══ STUDY MATERIAL

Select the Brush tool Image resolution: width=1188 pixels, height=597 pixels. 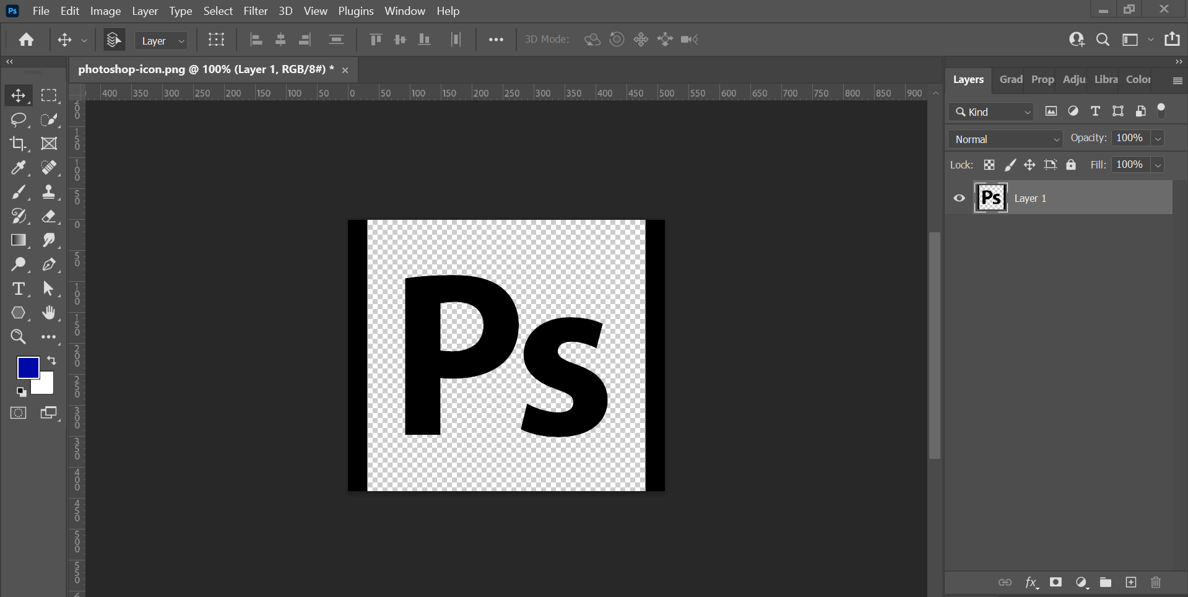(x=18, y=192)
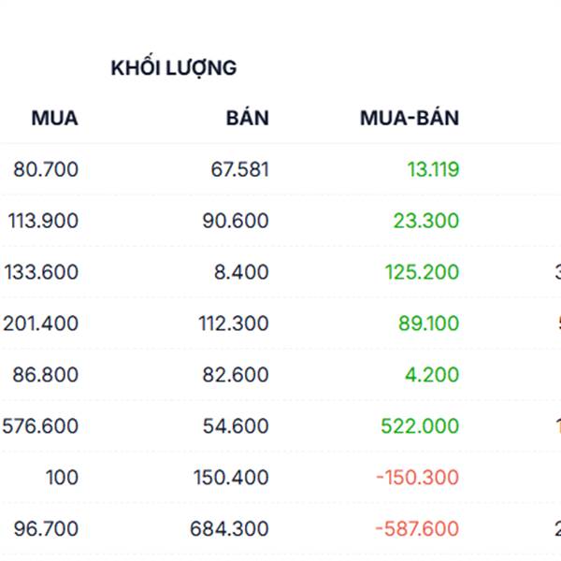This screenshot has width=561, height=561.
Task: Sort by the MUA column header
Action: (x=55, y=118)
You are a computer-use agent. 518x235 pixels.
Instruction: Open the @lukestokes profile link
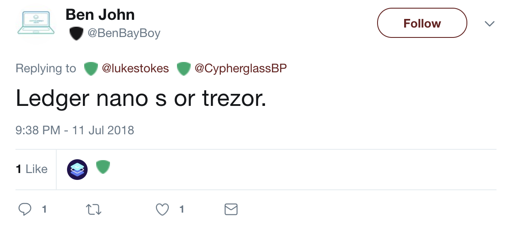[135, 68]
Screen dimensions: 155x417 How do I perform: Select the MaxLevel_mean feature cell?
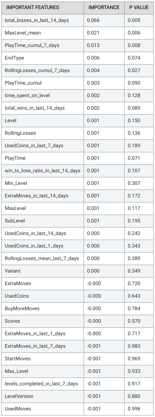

════

### TASK STATEMENT
Write out exactly, and only, the lines running from the line with "Instruction: Open the" to the last line above, both included, with all pictures omitted.

### TASK OUTPUT
Instruction: Open the @lukestokes profile link
[135, 68]
Screen dimensions: 155x417 How do I perform: Select the MaxLevel_mean feature cell?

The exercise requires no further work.